What you are asked to do: Please reproduce the data in its entirety, word for word.
--- Data listing Enclosed Below ---
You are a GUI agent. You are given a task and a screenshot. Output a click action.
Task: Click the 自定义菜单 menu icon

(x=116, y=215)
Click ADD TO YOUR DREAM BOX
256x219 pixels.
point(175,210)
--- End of Enclosed Data listing ---
Written reply:
You are a GUI agent. You are given a task and a screenshot. Output a click action.
Task: Click the 自定义菜单 menu icon

(x=116, y=215)
Click ADD TO YOUR DREAM BOX
256x219 pixels.
point(175,210)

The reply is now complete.